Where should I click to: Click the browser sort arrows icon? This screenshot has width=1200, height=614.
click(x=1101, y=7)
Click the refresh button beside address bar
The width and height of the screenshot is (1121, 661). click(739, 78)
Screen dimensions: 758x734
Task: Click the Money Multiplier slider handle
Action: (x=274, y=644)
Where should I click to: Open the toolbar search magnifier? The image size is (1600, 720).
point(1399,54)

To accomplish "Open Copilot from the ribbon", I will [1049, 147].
::::::
:: Your goal ::
Copy out the data above, putting "magnifying glass" wherever "magnifier" appears and leaving everything else untouched.

:: Exercise solution ::
Where should I click to: Click the browser sort arrows icon? This screenshot has width=1200, height=614.
click(x=1101, y=7)
Click the refresh button beside address bar
The width and height of the screenshot is (1121, 661). click(739, 78)
Screen dimensions: 758x734
Task: Click the Money Multiplier slider handle
Action: (x=274, y=644)
Where should I click to: Open the toolbar search magnifying glass? The image size is (1600, 720).
point(1399,54)

To accomplish "Open Copilot from the ribbon", I will [1049, 147].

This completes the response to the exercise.